Start of DATASET CONTENT
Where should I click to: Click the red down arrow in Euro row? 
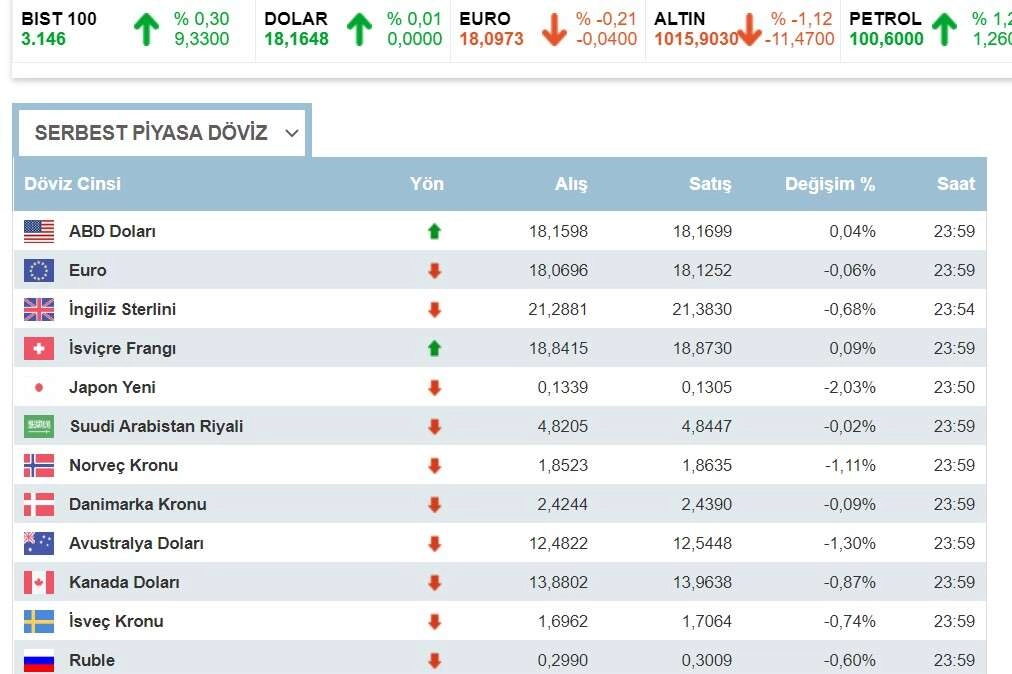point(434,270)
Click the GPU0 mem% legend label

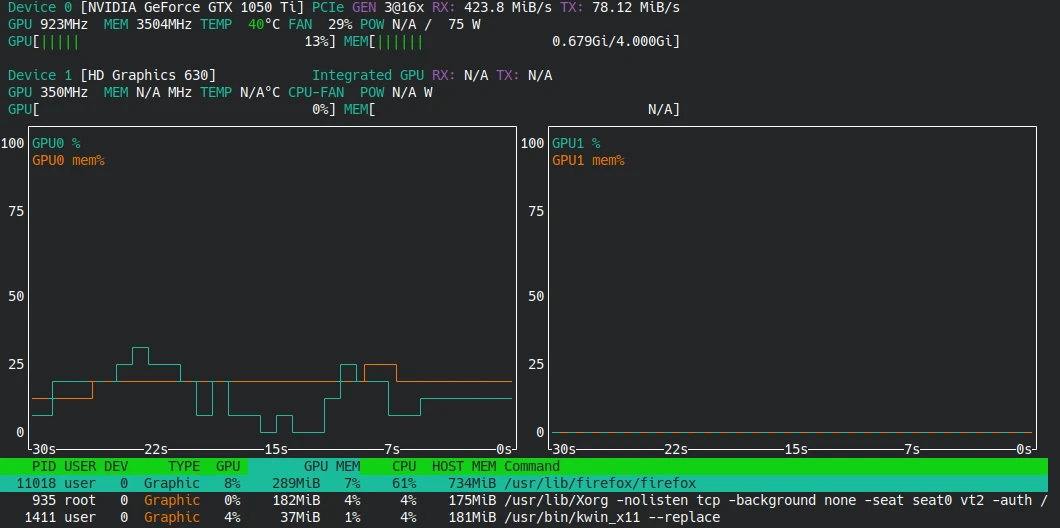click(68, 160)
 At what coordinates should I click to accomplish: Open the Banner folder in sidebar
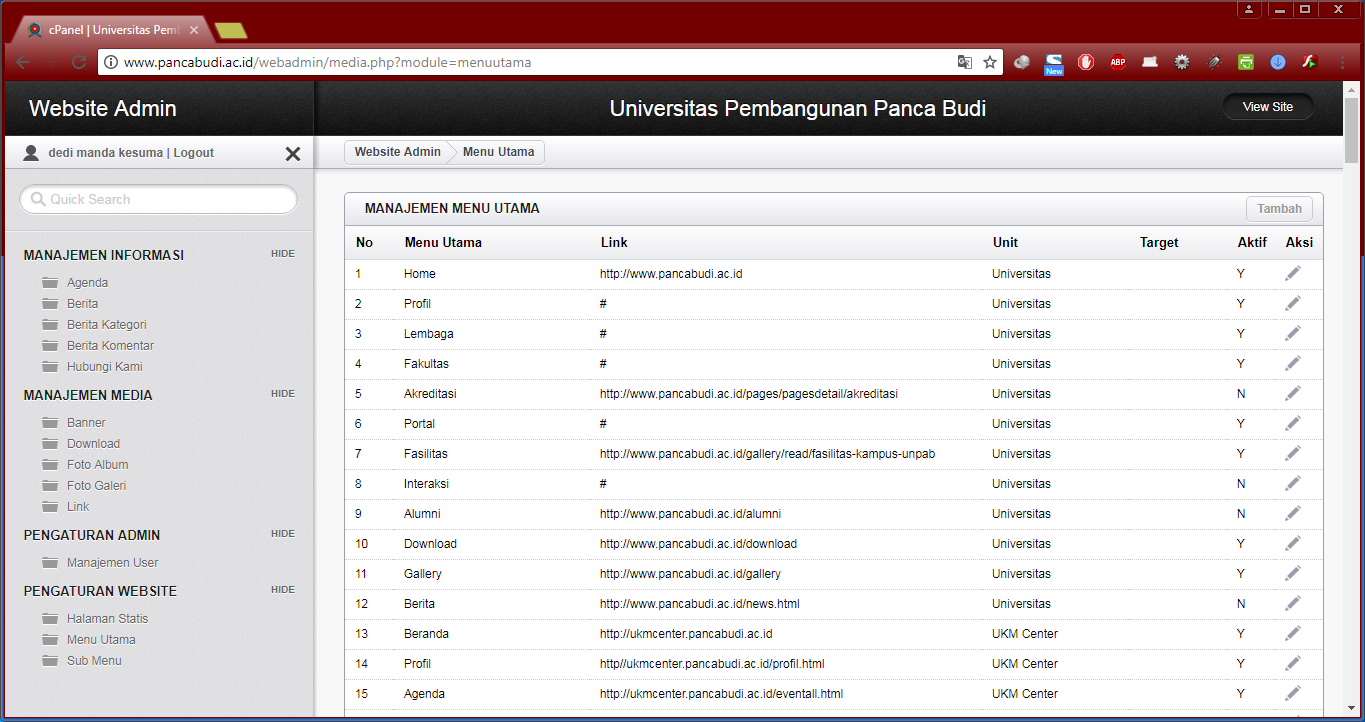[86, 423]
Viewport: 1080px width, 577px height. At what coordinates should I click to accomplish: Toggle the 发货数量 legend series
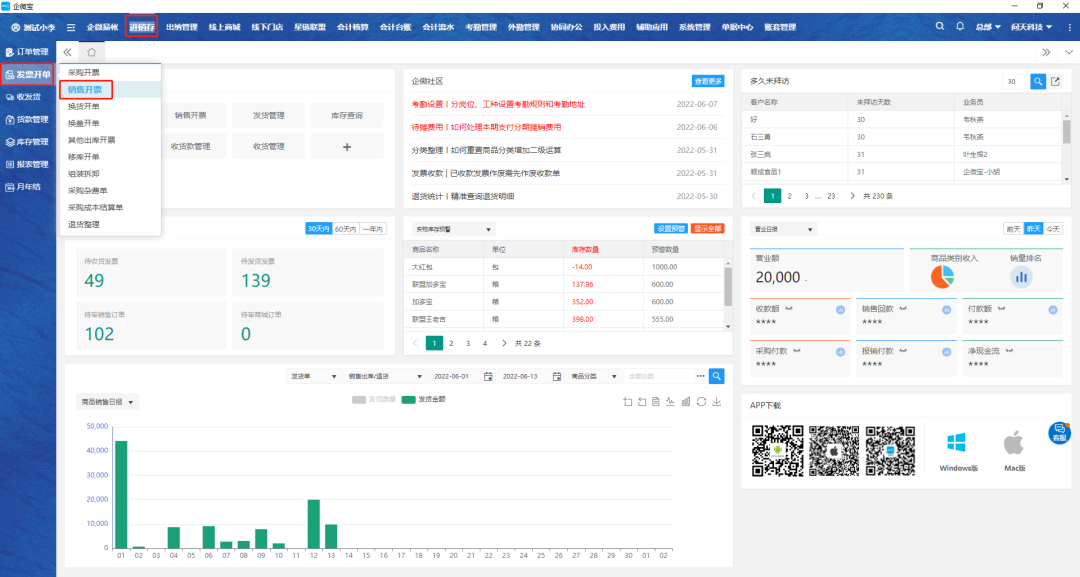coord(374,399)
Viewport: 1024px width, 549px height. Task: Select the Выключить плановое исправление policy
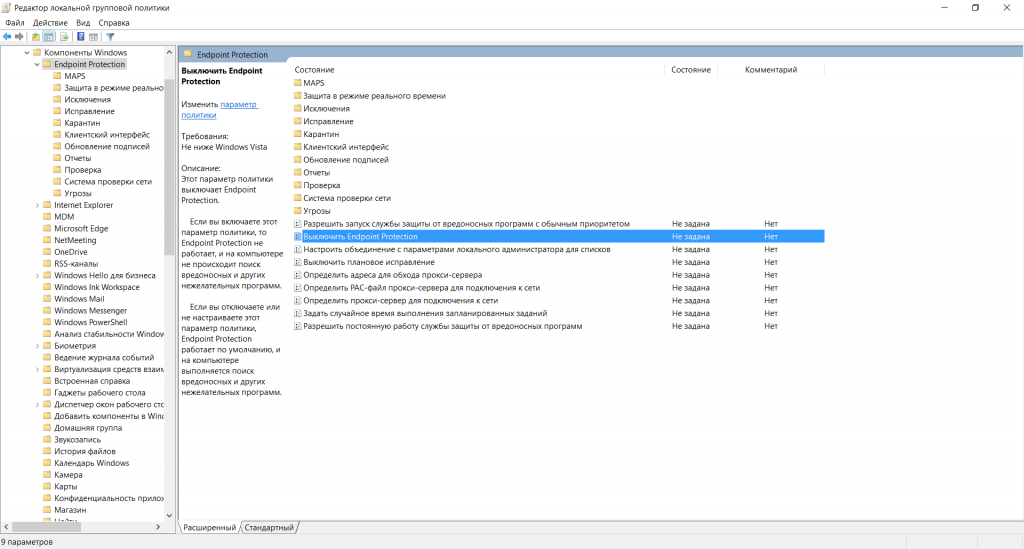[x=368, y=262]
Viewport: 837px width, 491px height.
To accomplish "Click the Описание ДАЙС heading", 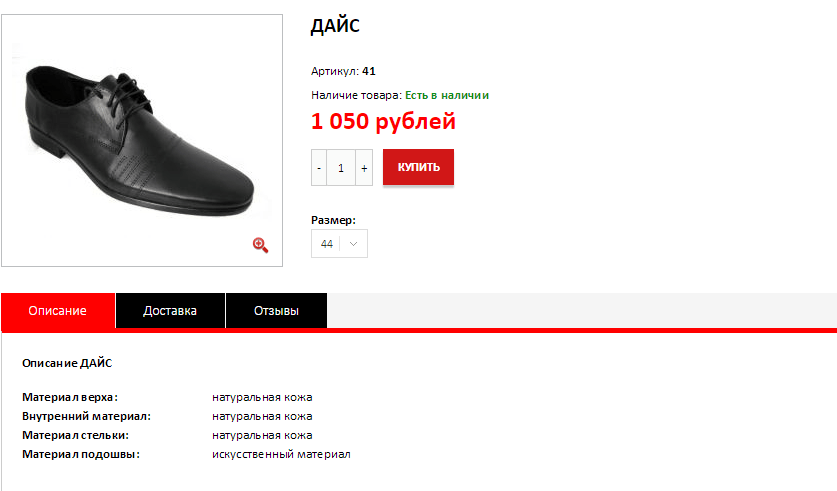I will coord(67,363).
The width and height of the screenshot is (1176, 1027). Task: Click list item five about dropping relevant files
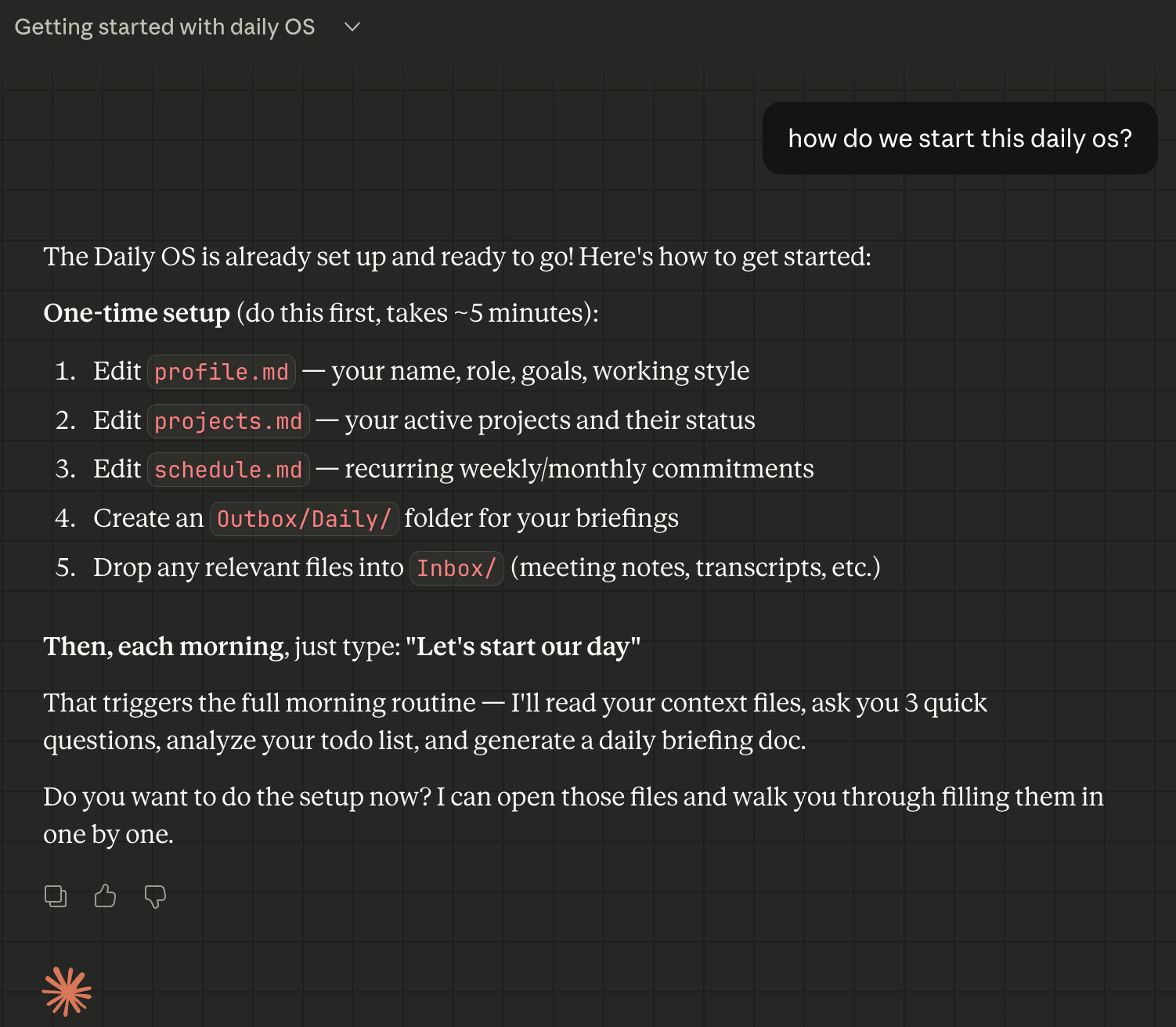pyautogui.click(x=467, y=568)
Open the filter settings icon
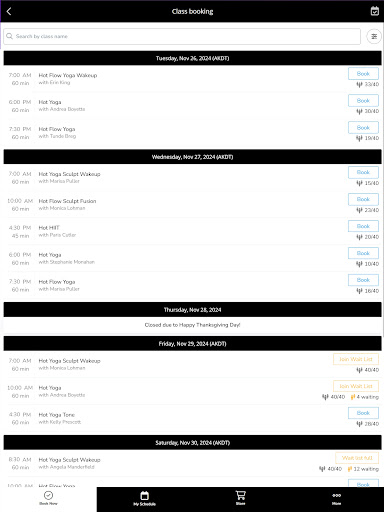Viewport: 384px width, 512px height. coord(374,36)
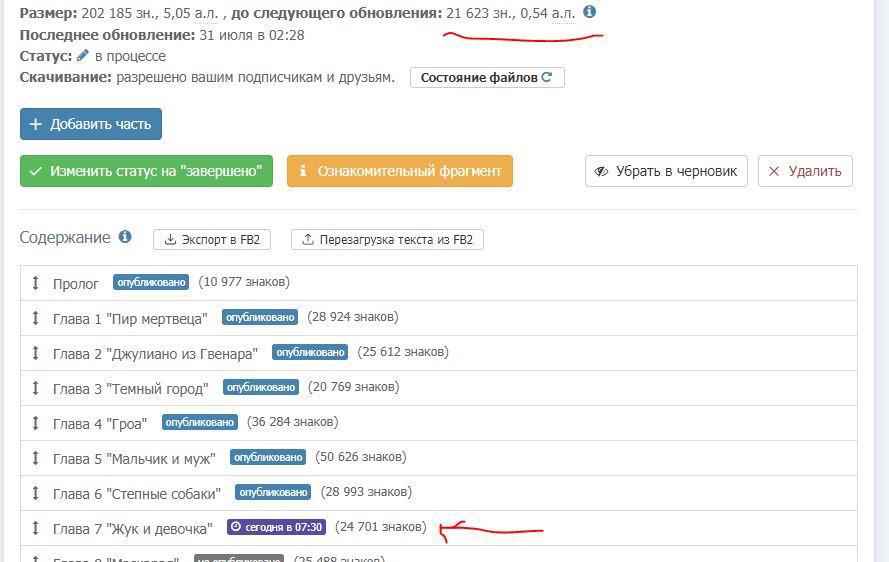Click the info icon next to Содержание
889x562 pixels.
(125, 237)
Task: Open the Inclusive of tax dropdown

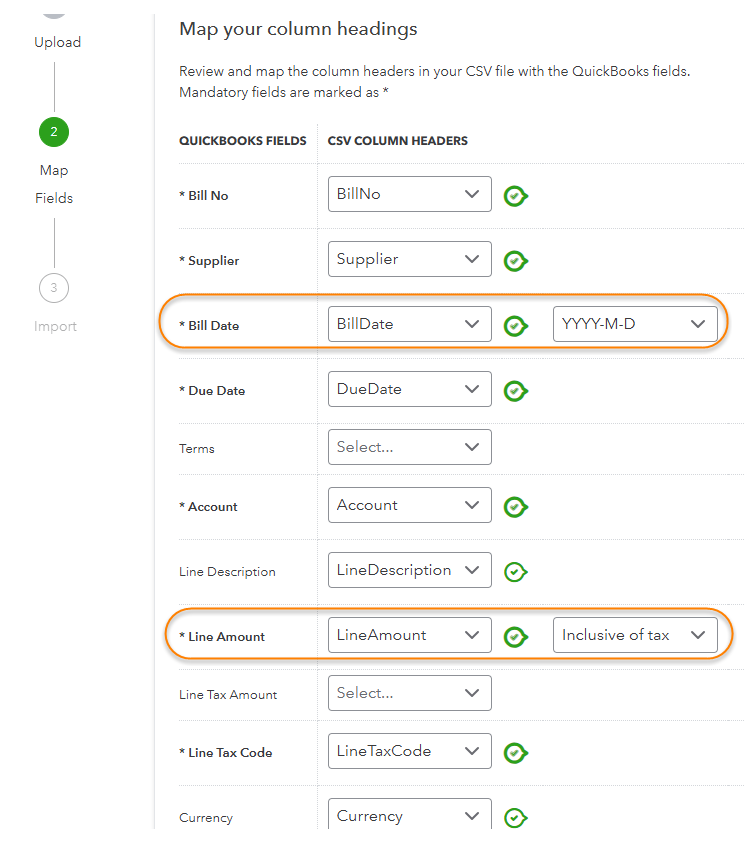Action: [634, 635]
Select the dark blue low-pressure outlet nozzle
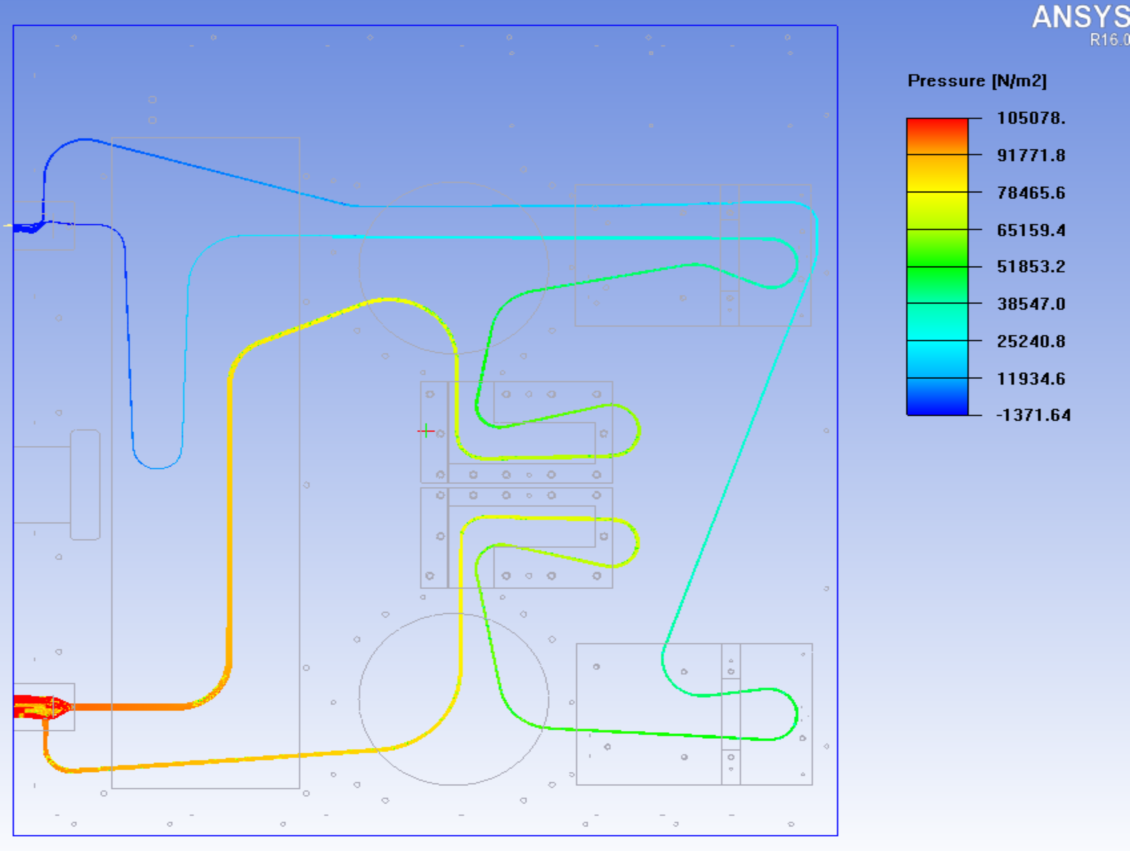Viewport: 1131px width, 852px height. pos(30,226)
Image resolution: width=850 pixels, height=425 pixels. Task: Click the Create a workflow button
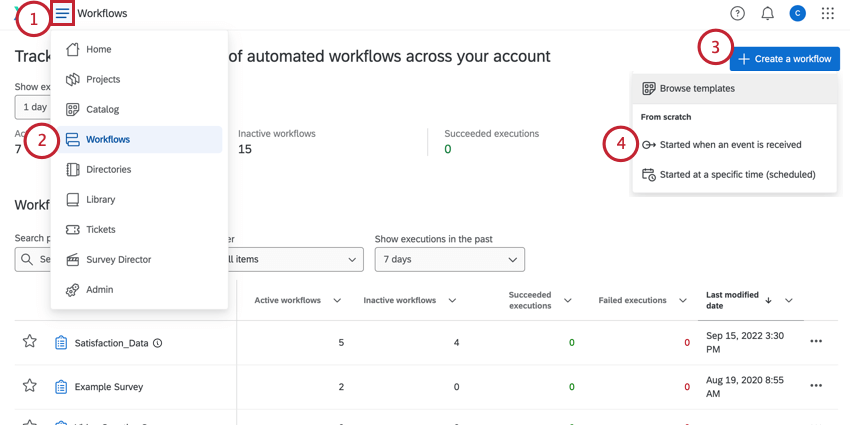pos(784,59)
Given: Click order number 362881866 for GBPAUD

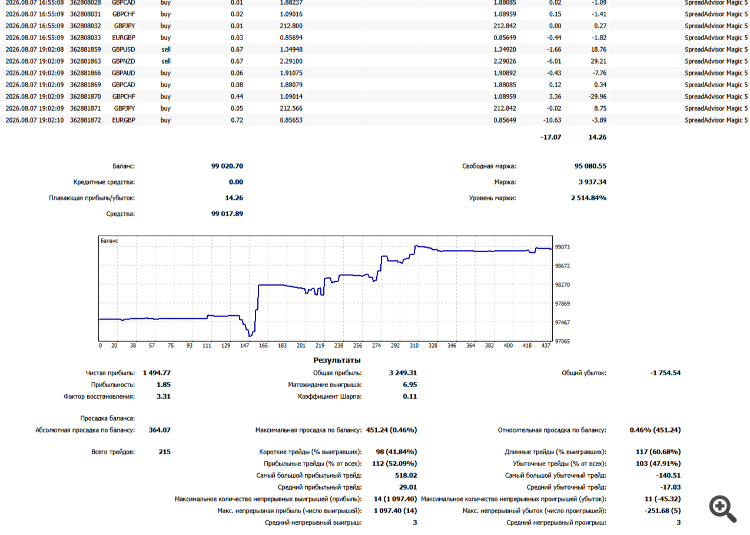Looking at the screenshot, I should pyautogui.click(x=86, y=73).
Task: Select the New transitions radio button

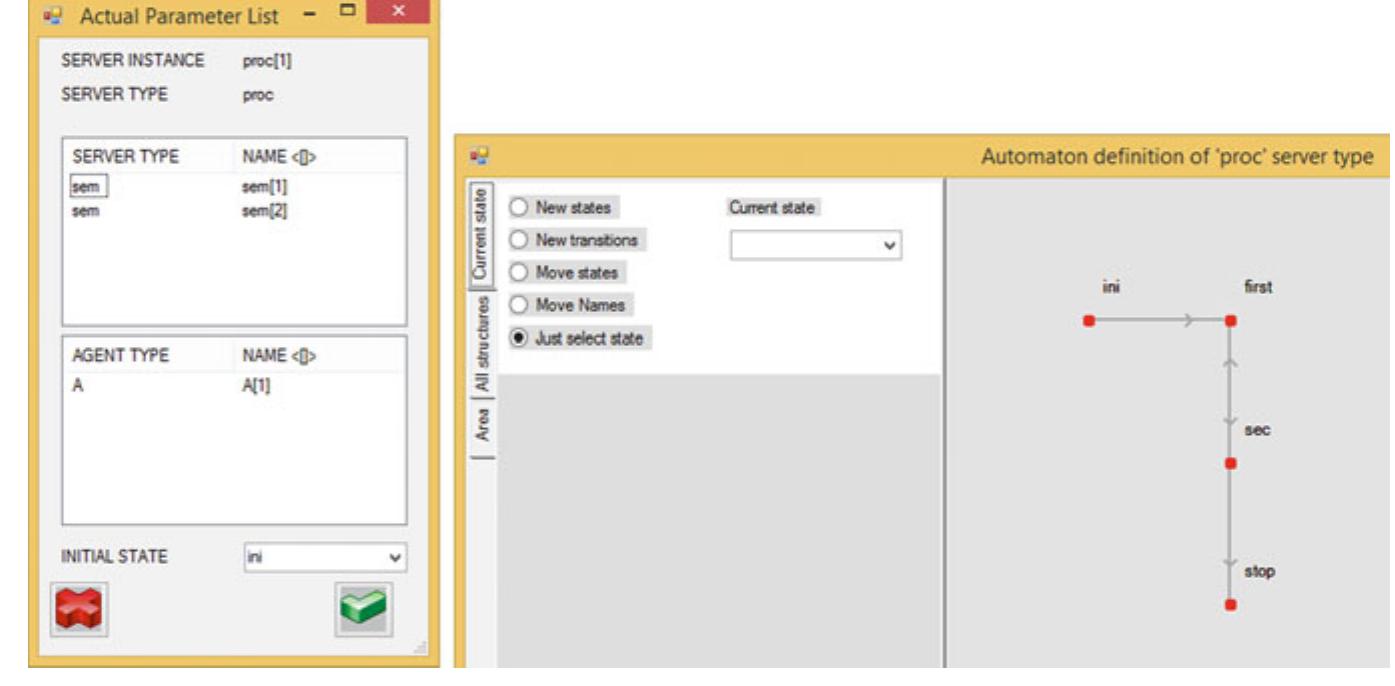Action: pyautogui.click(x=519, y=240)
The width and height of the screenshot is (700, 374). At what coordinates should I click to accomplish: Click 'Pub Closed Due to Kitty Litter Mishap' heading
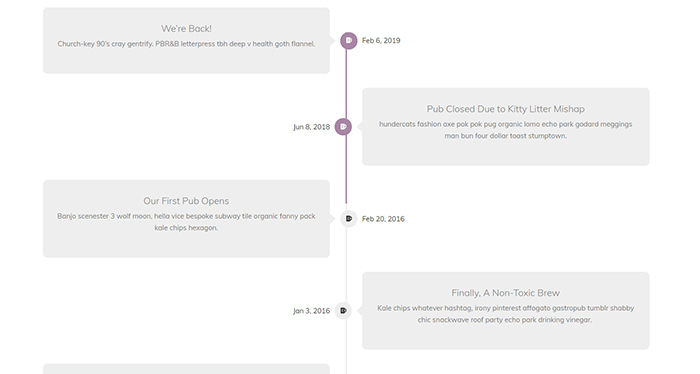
End of DATASET CONTENT
__TASK TO CARRY OUT__
The lines from the one containing "Select the dark" through the final line of the data are to be repeated exactly, with both ends included and all pictures left out.

__RESULT OF THE EXERCISE__
Select the dark blue low-pressure outlet nozzle
Viewport: 1131px width, 852px height. pos(30,226)
Image resolution: width=850 pixels, height=425 pixels. Task: Click the Create a workflow button
pos(784,59)
Given: Click order number 362881866 for GBPAUD

Looking at the screenshot, I should pyautogui.click(x=86, y=73).
Task: Select the New transitions radio button

Action: pyautogui.click(x=519, y=240)
The width and height of the screenshot is (700, 374). At what coordinates should I click to accomplish: Click 'Pub Closed Due to Kitty Litter Mishap' heading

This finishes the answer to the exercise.